Layla Ashraf has always been good at two things: translating dead languages and pretending she doesn't feel the fire. For three weeks, she's been ignoring the heat beneath her ribs—that low, persistent burn she's blamed on stress, on caffeine, on the thesis that refuses to write itself. She's a PhD student in Cairo, not a character in one of the ancient manuscripts she studies. She deals in facts. In footnotes. In things that can be proven.
Then a stranger on the metro looks at her like she's a problem he already knows the answer to—and by nightfall, everything she thought she knew about history, about magic, about herself, has been stripped down to ash.
Beneath Cairo's streets exists a world called Al-Asfal.
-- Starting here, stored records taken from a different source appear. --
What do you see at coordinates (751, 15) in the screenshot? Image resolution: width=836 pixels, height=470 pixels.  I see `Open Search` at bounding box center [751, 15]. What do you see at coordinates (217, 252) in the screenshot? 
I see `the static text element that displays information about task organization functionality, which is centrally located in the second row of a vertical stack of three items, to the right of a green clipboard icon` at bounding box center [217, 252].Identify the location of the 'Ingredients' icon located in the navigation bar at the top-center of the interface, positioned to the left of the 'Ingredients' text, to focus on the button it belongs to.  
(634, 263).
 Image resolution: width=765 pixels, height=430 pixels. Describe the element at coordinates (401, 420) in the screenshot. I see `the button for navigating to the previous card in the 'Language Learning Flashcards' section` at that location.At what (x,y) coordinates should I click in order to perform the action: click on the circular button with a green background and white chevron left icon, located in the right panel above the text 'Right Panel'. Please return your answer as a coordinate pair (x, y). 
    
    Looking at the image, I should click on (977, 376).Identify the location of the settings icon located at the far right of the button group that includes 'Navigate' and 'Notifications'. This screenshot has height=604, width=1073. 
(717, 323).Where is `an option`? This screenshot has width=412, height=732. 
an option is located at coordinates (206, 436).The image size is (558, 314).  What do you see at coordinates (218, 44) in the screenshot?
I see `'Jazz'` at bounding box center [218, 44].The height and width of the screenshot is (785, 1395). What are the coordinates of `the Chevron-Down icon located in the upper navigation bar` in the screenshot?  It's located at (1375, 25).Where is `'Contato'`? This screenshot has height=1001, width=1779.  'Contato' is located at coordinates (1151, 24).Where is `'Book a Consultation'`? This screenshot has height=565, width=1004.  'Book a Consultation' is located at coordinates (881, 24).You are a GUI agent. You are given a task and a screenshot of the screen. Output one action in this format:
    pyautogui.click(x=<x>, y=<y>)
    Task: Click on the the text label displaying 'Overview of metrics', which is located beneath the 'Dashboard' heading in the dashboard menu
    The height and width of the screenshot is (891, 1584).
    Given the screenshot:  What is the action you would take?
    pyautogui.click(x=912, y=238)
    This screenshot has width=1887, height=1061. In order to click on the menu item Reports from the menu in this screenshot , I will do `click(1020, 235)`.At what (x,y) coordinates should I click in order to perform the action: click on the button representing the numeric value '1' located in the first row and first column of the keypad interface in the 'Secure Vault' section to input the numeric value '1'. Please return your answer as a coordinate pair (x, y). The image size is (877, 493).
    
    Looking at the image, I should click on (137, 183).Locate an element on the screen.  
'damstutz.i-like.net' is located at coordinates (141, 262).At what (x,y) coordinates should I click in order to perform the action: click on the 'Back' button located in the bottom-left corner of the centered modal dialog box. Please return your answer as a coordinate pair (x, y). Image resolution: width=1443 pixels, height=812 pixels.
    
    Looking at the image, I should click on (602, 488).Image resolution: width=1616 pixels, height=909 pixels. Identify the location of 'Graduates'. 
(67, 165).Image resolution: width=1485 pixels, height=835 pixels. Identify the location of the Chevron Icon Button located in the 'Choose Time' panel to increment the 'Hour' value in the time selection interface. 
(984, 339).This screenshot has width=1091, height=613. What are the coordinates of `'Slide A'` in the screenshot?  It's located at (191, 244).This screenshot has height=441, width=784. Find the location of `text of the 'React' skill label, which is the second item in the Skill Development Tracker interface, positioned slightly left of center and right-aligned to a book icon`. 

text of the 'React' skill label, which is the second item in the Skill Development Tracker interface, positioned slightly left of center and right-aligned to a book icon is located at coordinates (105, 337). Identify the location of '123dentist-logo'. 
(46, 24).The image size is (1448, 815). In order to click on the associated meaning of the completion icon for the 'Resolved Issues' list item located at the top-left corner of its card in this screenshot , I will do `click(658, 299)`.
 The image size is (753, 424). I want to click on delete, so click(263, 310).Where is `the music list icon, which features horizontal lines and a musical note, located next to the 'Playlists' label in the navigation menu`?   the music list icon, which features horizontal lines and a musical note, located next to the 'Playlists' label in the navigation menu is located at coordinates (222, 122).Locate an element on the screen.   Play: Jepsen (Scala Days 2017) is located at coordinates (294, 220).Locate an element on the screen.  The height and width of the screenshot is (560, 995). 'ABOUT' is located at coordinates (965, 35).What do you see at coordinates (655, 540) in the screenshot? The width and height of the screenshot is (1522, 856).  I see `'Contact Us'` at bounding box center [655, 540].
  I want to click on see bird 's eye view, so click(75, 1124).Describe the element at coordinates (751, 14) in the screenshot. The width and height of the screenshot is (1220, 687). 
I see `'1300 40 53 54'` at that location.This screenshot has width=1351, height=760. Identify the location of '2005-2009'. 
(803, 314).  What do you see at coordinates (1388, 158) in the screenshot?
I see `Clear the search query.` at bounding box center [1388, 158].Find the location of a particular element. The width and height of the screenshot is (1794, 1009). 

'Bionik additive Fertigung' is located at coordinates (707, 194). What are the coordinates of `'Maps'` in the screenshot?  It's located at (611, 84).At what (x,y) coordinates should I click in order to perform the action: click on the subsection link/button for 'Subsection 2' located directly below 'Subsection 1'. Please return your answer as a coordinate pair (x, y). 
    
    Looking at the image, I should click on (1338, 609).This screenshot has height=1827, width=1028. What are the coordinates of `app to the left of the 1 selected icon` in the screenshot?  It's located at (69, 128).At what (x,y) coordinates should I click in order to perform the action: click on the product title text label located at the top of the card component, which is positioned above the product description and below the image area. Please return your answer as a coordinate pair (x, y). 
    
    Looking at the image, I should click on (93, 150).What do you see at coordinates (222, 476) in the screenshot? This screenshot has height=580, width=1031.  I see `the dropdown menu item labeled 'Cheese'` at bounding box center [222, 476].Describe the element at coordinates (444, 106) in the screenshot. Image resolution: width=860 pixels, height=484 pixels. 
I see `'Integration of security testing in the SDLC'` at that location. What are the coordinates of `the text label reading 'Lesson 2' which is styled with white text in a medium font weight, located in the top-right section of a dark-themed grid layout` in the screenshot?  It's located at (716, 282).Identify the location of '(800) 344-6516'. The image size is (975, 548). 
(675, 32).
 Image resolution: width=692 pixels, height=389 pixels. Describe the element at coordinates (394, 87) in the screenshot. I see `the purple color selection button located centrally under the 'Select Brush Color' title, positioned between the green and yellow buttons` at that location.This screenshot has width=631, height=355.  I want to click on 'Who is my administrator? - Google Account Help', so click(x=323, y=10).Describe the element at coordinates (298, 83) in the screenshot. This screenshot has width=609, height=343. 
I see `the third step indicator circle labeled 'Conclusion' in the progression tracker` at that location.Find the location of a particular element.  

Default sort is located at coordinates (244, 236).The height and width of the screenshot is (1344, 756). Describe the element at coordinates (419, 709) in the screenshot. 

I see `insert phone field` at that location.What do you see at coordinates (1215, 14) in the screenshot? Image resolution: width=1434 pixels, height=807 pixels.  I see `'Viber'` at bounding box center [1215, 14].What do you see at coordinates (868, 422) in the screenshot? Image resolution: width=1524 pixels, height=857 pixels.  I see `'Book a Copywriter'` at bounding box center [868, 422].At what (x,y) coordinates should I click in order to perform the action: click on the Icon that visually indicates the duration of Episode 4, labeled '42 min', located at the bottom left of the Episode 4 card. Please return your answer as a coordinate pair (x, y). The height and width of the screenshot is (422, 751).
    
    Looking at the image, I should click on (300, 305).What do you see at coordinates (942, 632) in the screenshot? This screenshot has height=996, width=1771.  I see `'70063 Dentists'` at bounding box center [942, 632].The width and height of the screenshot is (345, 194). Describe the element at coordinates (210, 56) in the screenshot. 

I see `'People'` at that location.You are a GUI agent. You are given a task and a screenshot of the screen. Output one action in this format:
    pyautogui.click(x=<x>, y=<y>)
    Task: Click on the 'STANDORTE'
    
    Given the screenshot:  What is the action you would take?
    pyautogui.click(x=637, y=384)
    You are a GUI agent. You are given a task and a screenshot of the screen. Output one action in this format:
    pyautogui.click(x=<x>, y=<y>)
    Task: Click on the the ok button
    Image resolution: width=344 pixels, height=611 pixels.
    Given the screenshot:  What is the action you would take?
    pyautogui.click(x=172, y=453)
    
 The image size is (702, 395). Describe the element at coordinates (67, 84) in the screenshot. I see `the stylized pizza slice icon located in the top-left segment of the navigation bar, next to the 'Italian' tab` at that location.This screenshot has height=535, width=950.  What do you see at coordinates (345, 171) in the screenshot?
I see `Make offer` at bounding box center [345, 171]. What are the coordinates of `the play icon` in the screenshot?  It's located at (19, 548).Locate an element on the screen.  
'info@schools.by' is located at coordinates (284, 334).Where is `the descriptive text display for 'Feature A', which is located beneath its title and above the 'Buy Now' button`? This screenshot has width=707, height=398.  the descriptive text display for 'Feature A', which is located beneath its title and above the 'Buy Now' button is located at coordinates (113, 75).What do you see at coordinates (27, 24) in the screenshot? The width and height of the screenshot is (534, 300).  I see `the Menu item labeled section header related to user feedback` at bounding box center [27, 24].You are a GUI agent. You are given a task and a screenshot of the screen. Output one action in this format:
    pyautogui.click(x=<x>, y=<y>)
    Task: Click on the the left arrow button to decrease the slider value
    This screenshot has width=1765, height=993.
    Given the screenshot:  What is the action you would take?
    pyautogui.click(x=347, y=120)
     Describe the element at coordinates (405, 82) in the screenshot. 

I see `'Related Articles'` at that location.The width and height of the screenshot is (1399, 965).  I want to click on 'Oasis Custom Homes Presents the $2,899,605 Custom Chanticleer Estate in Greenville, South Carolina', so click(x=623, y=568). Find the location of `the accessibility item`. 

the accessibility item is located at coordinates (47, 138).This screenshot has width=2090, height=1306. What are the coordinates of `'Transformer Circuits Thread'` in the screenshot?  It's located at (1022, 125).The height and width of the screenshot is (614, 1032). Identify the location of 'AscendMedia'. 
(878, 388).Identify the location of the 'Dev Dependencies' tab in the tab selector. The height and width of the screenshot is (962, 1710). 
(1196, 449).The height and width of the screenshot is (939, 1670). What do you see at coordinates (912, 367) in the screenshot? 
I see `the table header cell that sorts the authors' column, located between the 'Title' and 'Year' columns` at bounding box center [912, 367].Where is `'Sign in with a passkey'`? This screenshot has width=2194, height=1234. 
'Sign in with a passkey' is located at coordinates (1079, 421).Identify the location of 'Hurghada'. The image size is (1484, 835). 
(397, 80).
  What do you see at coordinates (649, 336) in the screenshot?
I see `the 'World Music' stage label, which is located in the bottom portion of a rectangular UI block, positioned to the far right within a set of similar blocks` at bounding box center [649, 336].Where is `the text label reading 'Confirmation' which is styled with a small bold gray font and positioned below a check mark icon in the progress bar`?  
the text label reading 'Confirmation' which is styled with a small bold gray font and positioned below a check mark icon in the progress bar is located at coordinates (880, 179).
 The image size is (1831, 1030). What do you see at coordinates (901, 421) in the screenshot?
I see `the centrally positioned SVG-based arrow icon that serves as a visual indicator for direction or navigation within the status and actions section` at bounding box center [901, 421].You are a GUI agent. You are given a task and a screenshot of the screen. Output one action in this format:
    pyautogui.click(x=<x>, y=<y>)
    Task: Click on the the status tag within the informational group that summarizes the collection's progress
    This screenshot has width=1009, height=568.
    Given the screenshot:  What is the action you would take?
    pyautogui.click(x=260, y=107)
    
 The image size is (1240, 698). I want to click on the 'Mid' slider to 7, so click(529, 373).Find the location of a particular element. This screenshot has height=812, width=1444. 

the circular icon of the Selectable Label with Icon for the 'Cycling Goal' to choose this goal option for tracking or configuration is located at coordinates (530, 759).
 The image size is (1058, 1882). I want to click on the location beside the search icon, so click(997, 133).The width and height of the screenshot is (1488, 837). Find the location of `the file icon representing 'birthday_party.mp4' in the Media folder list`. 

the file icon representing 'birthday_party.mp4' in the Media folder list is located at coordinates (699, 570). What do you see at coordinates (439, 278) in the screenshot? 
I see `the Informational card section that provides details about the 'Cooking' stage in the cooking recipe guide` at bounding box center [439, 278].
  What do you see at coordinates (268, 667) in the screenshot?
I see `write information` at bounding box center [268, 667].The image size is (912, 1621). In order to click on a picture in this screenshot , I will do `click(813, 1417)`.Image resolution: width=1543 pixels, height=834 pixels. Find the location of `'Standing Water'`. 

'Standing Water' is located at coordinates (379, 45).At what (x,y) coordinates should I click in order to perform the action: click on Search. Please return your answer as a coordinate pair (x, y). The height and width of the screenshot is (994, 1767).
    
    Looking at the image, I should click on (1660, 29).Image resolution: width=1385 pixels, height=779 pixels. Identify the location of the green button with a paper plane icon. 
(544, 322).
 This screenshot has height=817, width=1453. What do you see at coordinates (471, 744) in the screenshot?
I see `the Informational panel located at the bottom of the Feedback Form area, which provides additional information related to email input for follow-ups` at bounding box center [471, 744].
A hidden city of Guardians sworn to protect the surface world from creatures of shadow. Every Guardian is bonded to a dragon. And Layla, it turns out, has been bonded to one since the moment she was born: a dragon carrying the rarest element in existence, one that's been extinct for five hundred years.
Everyone in Al-Asfal wants to control her power.
Some want to weaponize it. A few want to destroy it before it destroys them. And then there's Ziad—her cold, infuriating, devastatingly competent trainer—who looks at her like she's the most dangerous thing he's ever been assigned to protect.
The fire has been waiting five hundred years to wake up. So has she.